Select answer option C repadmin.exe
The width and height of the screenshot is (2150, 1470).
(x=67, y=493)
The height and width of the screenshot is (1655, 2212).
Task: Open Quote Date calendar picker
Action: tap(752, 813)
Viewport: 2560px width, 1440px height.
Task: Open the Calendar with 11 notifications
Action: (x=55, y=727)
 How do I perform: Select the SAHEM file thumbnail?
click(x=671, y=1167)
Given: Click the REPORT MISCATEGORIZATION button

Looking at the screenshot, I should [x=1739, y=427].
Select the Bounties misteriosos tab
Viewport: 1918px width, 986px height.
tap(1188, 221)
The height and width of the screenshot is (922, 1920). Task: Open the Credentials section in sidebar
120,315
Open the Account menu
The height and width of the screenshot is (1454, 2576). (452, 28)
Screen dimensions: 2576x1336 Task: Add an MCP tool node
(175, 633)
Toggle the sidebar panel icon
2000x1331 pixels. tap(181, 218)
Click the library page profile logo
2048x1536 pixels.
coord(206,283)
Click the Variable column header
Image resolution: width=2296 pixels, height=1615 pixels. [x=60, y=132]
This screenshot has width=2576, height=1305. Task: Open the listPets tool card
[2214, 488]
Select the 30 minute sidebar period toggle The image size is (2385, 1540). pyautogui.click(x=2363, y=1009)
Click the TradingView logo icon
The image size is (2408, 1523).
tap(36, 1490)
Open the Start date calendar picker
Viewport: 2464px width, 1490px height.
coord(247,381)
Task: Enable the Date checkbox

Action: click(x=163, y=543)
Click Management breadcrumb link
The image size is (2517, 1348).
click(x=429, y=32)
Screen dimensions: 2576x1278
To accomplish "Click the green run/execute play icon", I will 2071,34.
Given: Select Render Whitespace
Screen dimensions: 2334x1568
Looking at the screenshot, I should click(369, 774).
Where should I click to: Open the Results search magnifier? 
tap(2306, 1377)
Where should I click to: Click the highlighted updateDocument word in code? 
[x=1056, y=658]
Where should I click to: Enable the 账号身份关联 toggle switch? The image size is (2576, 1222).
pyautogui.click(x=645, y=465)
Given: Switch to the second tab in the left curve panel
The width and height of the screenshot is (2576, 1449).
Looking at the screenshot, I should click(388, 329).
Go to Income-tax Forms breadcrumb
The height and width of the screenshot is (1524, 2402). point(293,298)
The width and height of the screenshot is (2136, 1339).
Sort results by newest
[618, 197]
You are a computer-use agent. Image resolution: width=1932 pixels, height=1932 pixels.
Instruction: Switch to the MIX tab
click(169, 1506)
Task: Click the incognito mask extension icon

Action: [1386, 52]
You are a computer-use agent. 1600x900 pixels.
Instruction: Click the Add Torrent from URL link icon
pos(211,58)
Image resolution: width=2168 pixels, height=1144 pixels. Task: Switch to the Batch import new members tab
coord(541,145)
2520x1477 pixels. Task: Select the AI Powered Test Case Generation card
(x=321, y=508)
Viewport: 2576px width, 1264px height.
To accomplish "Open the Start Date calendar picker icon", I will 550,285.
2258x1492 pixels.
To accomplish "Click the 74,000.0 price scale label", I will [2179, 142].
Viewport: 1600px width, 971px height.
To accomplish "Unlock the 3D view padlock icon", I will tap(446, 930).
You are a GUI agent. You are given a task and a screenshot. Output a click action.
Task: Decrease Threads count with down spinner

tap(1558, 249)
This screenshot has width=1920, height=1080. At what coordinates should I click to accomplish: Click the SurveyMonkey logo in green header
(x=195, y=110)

INSTRUCTIONS TO FOLLOW:
A faithful, complete reproduction of the listing above is requested.

FINAL ANSWER:
Select answer option C repadmin.exe
The width and height of the screenshot is (2150, 1470).
(x=67, y=493)
The height and width of the screenshot is (1655, 2212).
Task: Open Quote Date calendar picker
Action: tap(752, 813)
Viewport: 2560px width, 1440px height.
Task: Open the Calendar with 11 notifications
Action: (x=55, y=727)
 How do I perform: Select the SAHEM file thumbnail?
click(x=671, y=1167)
Given: Click the REPORT MISCATEGORIZATION button

Looking at the screenshot, I should [x=1739, y=427].
Select the Bounties misteriosos tab
Viewport: 1918px width, 986px height.
tap(1188, 221)
The height and width of the screenshot is (922, 1920). Task: Open the Credentials section in sidebar
120,315
Open the Account menu
The height and width of the screenshot is (1454, 2576). (452, 28)
Screen dimensions: 2576x1336 Task: Add an MCP tool node
(175, 633)
Toggle the sidebar panel icon
2000x1331 pixels. tap(181, 218)
Click the library page profile logo
2048x1536 pixels.
coord(206,283)
Click the Variable column header
Image resolution: width=2296 pixels, height=1615 pixels. [x=60, y=132]
This screenshot has width=2576, height=1305. Task: Open the listPets tool card
[2214, 488]
Select the 30 minute sidebar period toggle The image size is (2385, 1540). pyautogui.click(x=2363, y=1009)
Click the TradingView logo icon
The image size is (2408, 1523).
tap(36, 1490)
Open the Start date calendar picker
Viewport: 2464px width, 1490px height.
coord(247,381)
Task: Enable the Date checkbox

Action: click(x=163, y=543)
Click Management breadcrumb link
The image size is (2517, 1348).
click(x=429, y=32)
Screen dimensions: 2576x1278
To accomplish "Click the green run/execute play icon", I will 2071,34.
Given: Select Render Whitespace
Screen dimensions: 2334x1568
Looking at the screenshot, I should click(369, 774).
Where should I click to: Open the Results search magnifier? 
tap(2306, 1377)
Where should I click to: Click the highlighted updateDocument word in code? 
[x=1056, y=658]
Where should I click to: Enable the 账号身份关联 toggle switch? The image size is (2576, 1222).
pyautogui.click(x=645, y=465)
Given: Switch to the second tab in the left curve panel
The width and height of the screenshot is (2576, 1449).
Looking at the screenshot, I should click(388, 329).
Go to Income-tax Forms breadcrumb
The height and width of the screenshot is (1524, 2402). point(293,298)
The width and height of the screenshot is (2136, 1339).
Sort results by newest
[618, 197]
You are a computer-use agent. Image resolution: width=1932 pixels, height=1932 pixels.
Instruction: Switch to the MIX tab
click(169, 1506)
Task: Click the incognito mask extension icon

Action: [1386, 52]
You are a computer-use agent. 1600x900 pixels.
Instruction: Click the Add Torrent from URL link icon
pos(211,58)
Image resolution: width=2168 pixels, height=1144 pixels. Task: Switch to the Batch import new members tab
coord(541,145)
2520x1477 pixels. Task: Select the AI Powered Test Case Generation card
(x=321, y=508)
Viewport: 2576px width, 1264px height.
To accomplish "Open the Start Date calendar picker icon", I will 550,285.
2258x1492 pixels.
To accomplish "Click the 74,000.0 price scale label", I will [2179, 142].
Viewport: 1600px width, 971px height.
To accomplish "Unlock the 3D view padlock icon", I will tap(446, 930).
You are a GUI agent. You are given a task and a screenshot. Output a click action.
Task: Decrease Threads count with down spinner

tap(1558, 249)
This screenshot has width=1920, height=1080. At what coordinates should I click to accomplish: Click the SurveyMonkey logo in green header
(x=195, y=110)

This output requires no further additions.